131. Montagu's Harrier Circus pygargus
Well my day started very early indeed the alarm went off at 4.00am. Time for me to have a shower and wait to be picked up half an hour later by David Thompson.David was going to be leading the Dawn Chorus at Mount Stewart, a National Trust property at the top end of Strangford Lough.(I could have posted a photo of him having drunk seven bottles of wine between four of us,but sadly it is not a digital image and I dont have a scanner) At 4.30am there was not a sound coming from the bushes. It took us thirty five minutes to drive to Mount Stuart where there were a few people pulling up in cars. There was a party of ten men and women in their forties to fifties who had never been birdwatching in their lives. They set out once a month to do something different that not one of the party have ever done. Last month they went abseiling. In all there were about 25 brave souls who had got up very early on a sunday morning.
Mount Stewart House & Gardens has been home to the Londonderry family since the mid 18th century and continues to be the home of Lady Mairi Bury, daughter of the 7th Marquess of Londonderry.

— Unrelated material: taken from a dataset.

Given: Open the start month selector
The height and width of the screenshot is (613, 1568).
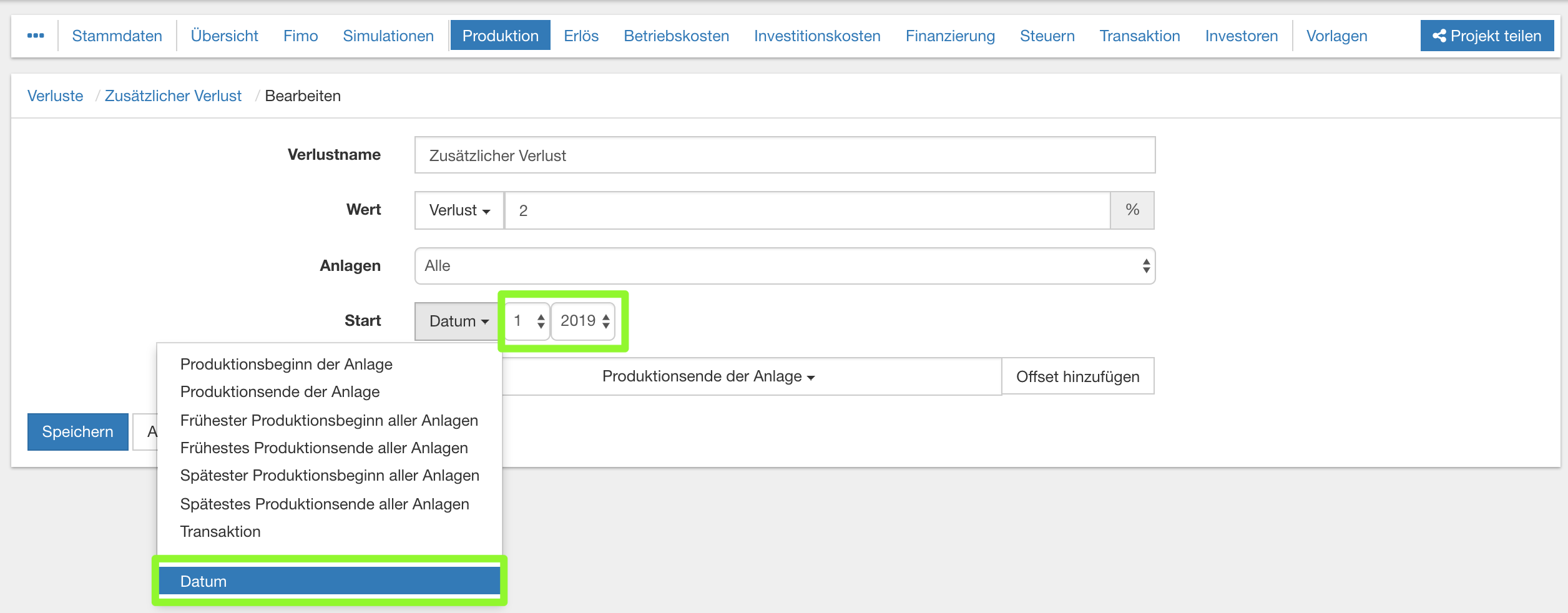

The magnificent gardens planted in the 1920s by Edith, Lady Londonderry have made Mount Stewart famous and earned it a World Heritage Site nomination, as well as an award for the European Garden of Inspiration 2003. Within the estate, the Temple of the Winds, an architectural gem built in 1785 by James `Athenian' Stuart and based on the Temple of the Winds in Athens, offers visitors breathtaking views over Strangford Lough. By the time we left the house the birds were in full flow. Mainly thrushes, everywhere, Robins, All the tits with one very obliging long tailed tit. We walked to the Temple of the Winds as it overlooks Strangford Lough as we could listen to some of the shore birds. Curlew, Whimbrel and Oystercatcher. A few Sandwich Terns could be heard further out in the lough.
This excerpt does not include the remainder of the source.